Born in California, Tyler Woodford, like many young photographers, found his way to photography though skateboarding as a teenager: “I was the kid in the group who always had a camera and was trying to capture what was going on,” he says. “But it wasn’t until I moved to New York that I found what I really loved: street photography.”
Roaming the sidewalks of the Big Apple, the stomping ground of many big names before him such as Garry Winongrand and Joel Meyerowitz, Tyler began documenting the hustle, bustle and captivating figures he witnessed on his travels. A nod to the visual tropes of New York street photography, Tyler’s photos show the chain-smoking businessmen, fur coat fashionistas and hard-faced locals that have been inherent to the city’s portrayals for decades.
But, it was in search of new stimuli that led Tyler and his friends south of the border. “We had the idea to go to Mexico back in December 2018 and finally decided recently to do the trip,” he says. “I’d never been to Mexico City before so it was very refreshing to capture something new again.”
Keeping his set up as simple as possible, Tyler would decide each day before venturing out what equipment to bring and what lens he wanted to shoot on. Slipping a couple of rolls into his pocket, he would head off to see what he could find. “I wanted to capture how people lived and how they interacted,” he explains. “I was nervous at first but all of the people there are so friendly and have a strong sense of community. I’ve never experienced something like that before.”

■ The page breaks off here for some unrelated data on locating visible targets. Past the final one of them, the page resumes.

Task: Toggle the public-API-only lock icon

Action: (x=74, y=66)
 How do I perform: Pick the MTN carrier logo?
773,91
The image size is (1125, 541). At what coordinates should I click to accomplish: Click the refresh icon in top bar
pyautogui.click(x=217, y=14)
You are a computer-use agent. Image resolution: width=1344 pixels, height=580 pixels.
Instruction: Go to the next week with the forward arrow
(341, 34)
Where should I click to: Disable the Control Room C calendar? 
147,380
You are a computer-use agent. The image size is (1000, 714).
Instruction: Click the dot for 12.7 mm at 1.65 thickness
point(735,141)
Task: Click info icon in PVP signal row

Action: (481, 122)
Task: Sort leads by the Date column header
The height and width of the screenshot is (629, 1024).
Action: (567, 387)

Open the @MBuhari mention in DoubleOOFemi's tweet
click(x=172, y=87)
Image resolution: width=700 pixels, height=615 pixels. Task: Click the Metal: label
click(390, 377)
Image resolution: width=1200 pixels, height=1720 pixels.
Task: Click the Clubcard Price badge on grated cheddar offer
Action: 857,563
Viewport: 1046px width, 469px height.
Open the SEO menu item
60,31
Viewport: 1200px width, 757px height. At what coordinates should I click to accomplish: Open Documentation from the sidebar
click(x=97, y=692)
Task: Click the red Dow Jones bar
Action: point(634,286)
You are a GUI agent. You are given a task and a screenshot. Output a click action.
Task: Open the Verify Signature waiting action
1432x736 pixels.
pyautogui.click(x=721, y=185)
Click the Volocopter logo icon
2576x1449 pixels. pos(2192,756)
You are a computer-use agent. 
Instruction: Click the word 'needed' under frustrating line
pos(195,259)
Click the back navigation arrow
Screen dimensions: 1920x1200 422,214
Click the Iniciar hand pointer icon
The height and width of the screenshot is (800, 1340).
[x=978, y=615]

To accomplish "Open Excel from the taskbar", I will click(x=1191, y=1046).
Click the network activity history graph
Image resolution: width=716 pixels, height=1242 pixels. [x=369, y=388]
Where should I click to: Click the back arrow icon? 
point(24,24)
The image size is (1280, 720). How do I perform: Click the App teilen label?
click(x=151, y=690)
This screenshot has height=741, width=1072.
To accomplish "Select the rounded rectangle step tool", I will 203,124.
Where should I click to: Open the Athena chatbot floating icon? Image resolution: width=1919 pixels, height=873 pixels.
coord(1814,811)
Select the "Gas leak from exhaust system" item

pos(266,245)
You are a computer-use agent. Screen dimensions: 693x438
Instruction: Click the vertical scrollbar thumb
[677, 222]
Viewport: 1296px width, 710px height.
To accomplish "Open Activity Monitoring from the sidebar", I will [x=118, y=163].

A mix of monochrome and colour photos, presenting the viewer with busy roads, basketball games and the occasional portrait, Tyler’s series also combines candid and staged shots to give a real sense of the city’s people. “By asking to take someones photo – which is rare for me, because I feel that asking ruins the moment that you’re trying to capture or convey – it showed me how open the Mexican people are,” he says. “Taking someones photo, whether they’re aware of it or not, is a strange thing, but I can never get enough of it.”
Though this type of photography comes naturally to him, Tyler was wary of his own presence in a foreign place, and says the biggest challenge was gauging the atmosphere. “I wasn’t sure how people were going to react, especially as I’m not a local. I didn’t want to be intrusive but you can’t let that hold you back,” he explains. “One of the best things someone has told me is ”If you don’t take the shot, someone else will, and that’s a missed opportunity”. It’s advice that has always stuck with me and it helped me a lot on this trip.”
Tyler says he is currently organising a show in New York to display the series, and a book that will showcase all of the photographers’ work from the trip too.